Chuck’s 10-year-old sister sums up the viewpoint shared by she and Chuck early in the story: “What a stupid world.”
Most of this tale takes place during Chuck’s summer vacation in Maine in 1968, when his goal is to study constantly so that he will pass his second chance at the military school’s entrance examination at the end of August. Due to his family’s low opinion of his aspirations, Chuck seeks help from Cranesport’s outsider after he discovers that Justin McLeod has been a teacher. Chuck determinedly pursues a relationship with the isolated man, even after many cold rebuffs.
Away from the lessons with his solitary tutor, Chuck inwardly struggles with the town’s perception of McLeod, and their rumor-spreading (for instance, that he writes pornography).

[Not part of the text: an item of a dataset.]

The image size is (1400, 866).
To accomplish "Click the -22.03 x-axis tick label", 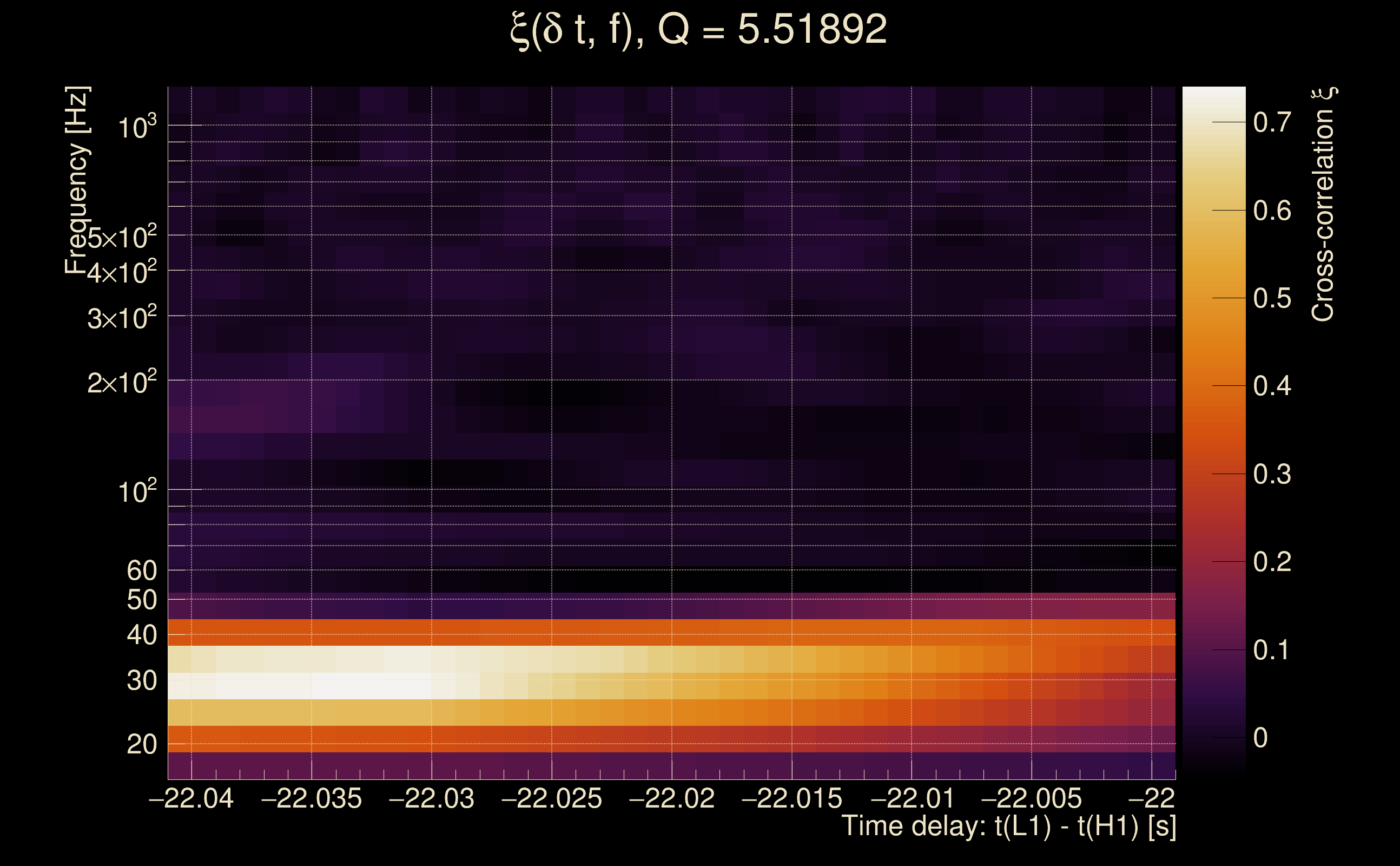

He feels guilty when he joins his friends in telling stories about the stranger.
Chuck is not the only beneficiary from the tutoring bond. McLeod is forced out of his isolation and into a relationship that helps him to find more peace about a tragedy in his past.
The best messages from this movie are that judging people without true knowledge of them robs us all, and that being a help or encouragement to someone can help to build them up and maybe even provide an opportunity to share in their dream.
Although this film is primarily about a child, it is not for children. If you watch it with older teenagers, be sure to discuss the good and bad portrayed in the movie with them. Be clear about what you and God approve of, and what you disapprove of, and why.
There are about a dozen uses of improper language, including two or three that use God’s Name in vain. While these do not come from characters who we are encouraged to emulate, they still desensitize us to crude language. During an exploration of McLeod’s house, Chuck touches a mannequin’s breast. Chuck walks in on his teenage sister and her boyfriend, under the sheets. The movie also displays a poor relationship between Chuck and his mom. He feels that he has to deceive her about being tutored by McLeod, and she seems too wrapped up in herself to reach out to her own son.
“The Man Without A Face” is a touching movie that should certainly speak to your heart against judging others.